GFP‐p65 knock‐in mice as a tool to study NF‐κB dynamics in vivo

Abstract The nuclear factor κB (NF‐κB) signaling pathway regulates immune and inflammatory responses and is implicated in the pathogenesis of multiple diseases. The principal mechanism controlling NF‐κB activation depends on the association of NF‐κB transcription factor dimers with IκB molecules, which prevents the accumulation of NF‐κB in the nucleus and the activation of target gene transcription.
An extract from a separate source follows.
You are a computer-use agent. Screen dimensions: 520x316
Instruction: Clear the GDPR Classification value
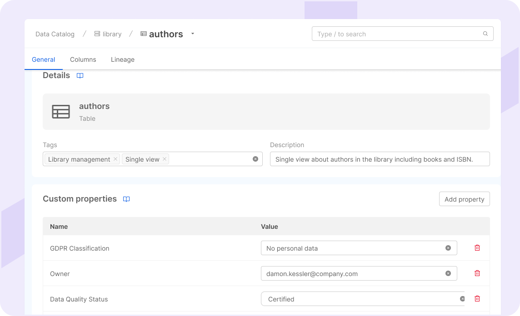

Monitoring the nucleocytoplalsmic shuttling of NF‐κB factors is a reliable method to study the dynamic regulation of NF‐κB activity. Here, we generated knock‐in mice expressing a fusion protein between the green fluorescent protein (GFP) and the p65/RelA NF‐κB subunit (GFP‐p65) from the endogenous p65 genomic locus. Homozygous GFP‐p65 mice developed normally and showed normal NF‐κB activation, demonstrating that the GFP‐p65 fusion protein functionally substitutes for wild‐type p65. Live imaging of primary cells from GFP‐p65 mice allowed real‐time monitoring of p65 nucleocytoplasmic shuttling upon NF‐κB activation. Therefore, the GFP‐p65 knock‐in mice constitute an invaluable tool for studying the dynamic regulation of NF‐κB. genesis 47:323–329, 2009. © 2009 Wiley‐Liss, Inc.